**Tekst strony**.
"Do tego Łukaszenka wykorzystuje kryzys". Niepokojące słowa byłego ambasadora

"Do tego Łukaszenka wykorzystuje kryzys". Niepokojące słowa byłego ambasadora

Dodano: 
Aleksandr Łukaszenka
Aleksandr Łukaszenka Źródło: PAP/EPA / Yauhen Yerchak
Paweł Łatuszka, były ambasador Białorusi we Francji i w Polsce ostrzega przed działaniami reżimu Aleksandra Łukaszenki. Według niego, białoruski dyktator szkoli terrorystów do przeprowadzania zamachów w krajach Unii Europejskiej.

Trwający od kilkudziesięciu dni kryzys na granicy polsko-białoruskiej o ciągu ostatnich kilkunastu godzin osiągnął niepokojącą skalę. W poniedziałek doszło do największej dotychczasowej próby siłowego przekroczenia polskiej granicy przez imigrantów sprowadzonych przez białoruskie służby w okolice Kuźnicy Białostockiej.

Polskim żołnierzom oraz funkcjonariuszom udało się odeprzeć szturm. W kilku miejscach zniszczeniu uległa tymczasowa zapora, która jednak w ciągu ostatniej nocy została naprawiona.

**Co trzeba zrobić**. Dopisz dalszy ciąg tekstu o kryzysie na granicy polsko-białoruskiej, zaczynając zaraz po jego ostatnim zdaniu.

**Fragment danych**.
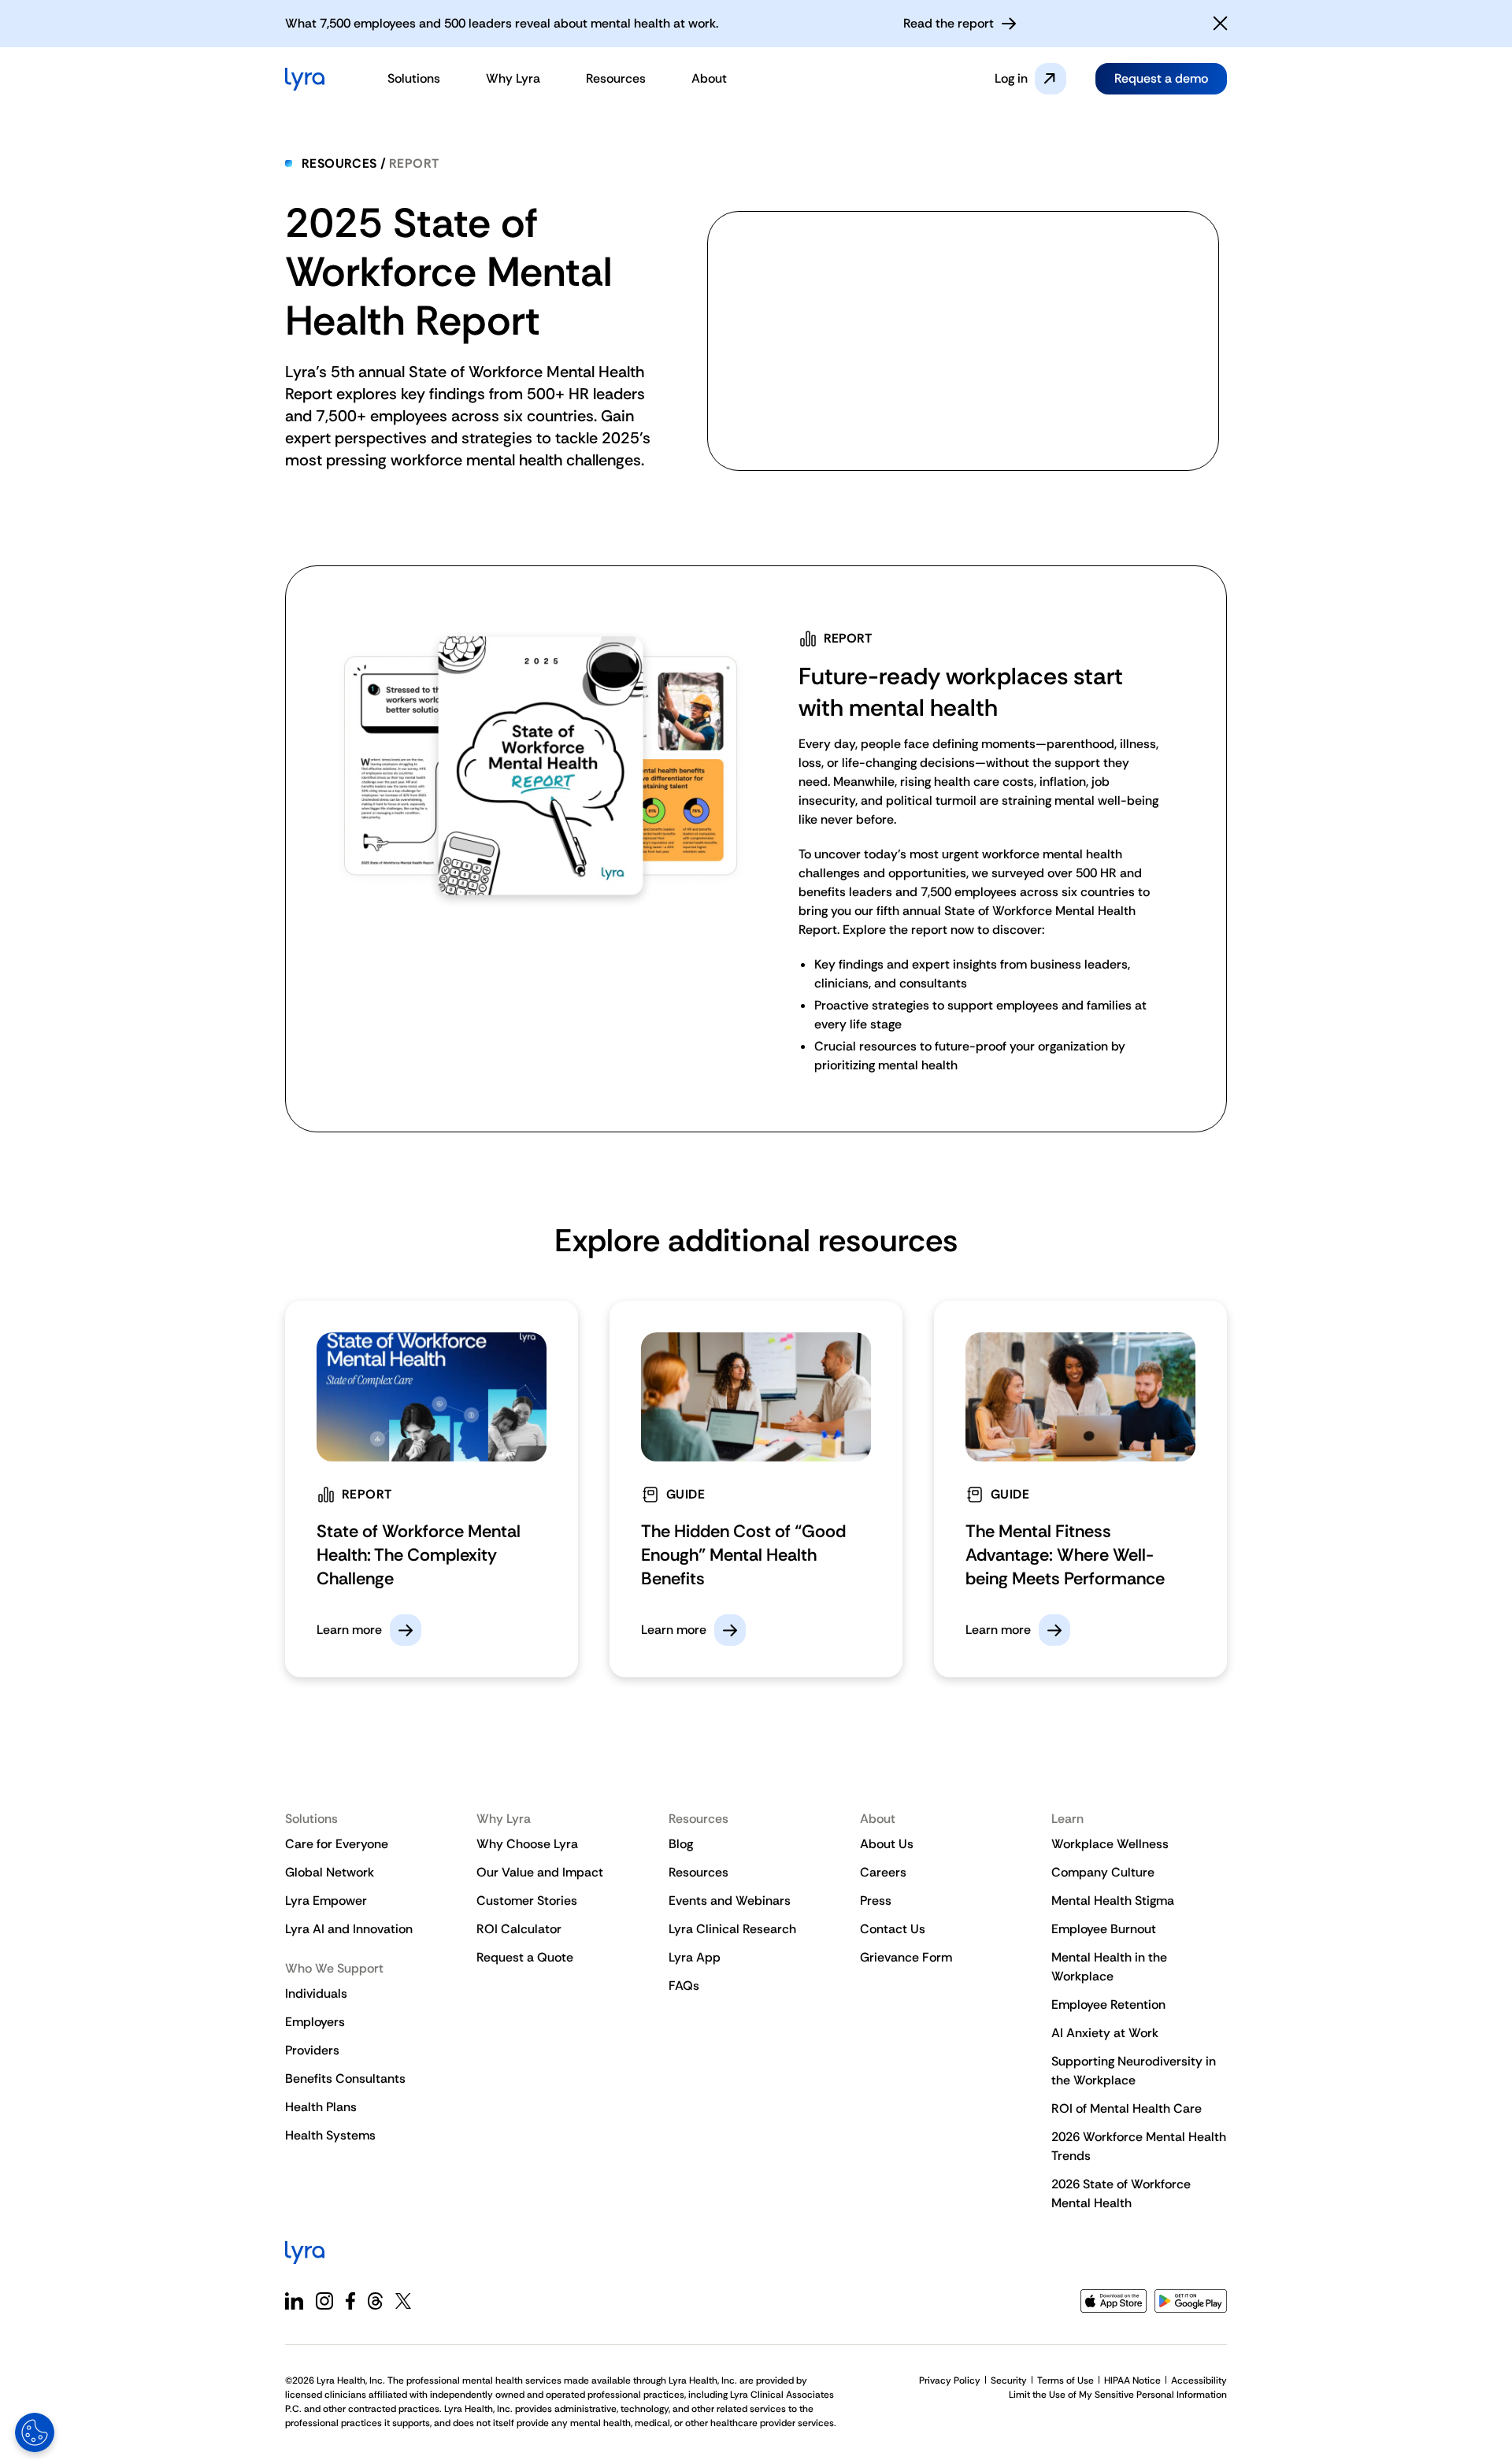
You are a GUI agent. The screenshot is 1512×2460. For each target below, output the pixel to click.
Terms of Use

**Rozwiązanie zadania**.
We wtorek późnym wieczorem Straż Graniczna poinformowała, że dwie grupy imigrantów sforsowały polską granicę i przedostały się na terytorium RP. Cudzoziemców udało się już zawrócić.

Łukaszenka szkoli terrorystów

Tymczasem Paweł Łatuszka, były ambasador Białorusi we Francji i w Polsce, a także były minister kultury ostrzega na portalu euobserver.com, że prawdziwym celem Aleksandra Łukaszenki jest ulokowanie w państwach Unii Europejskiej terrorystów, którzy mieliby destabilizować sytuację wewnętrzną państw członkowskich.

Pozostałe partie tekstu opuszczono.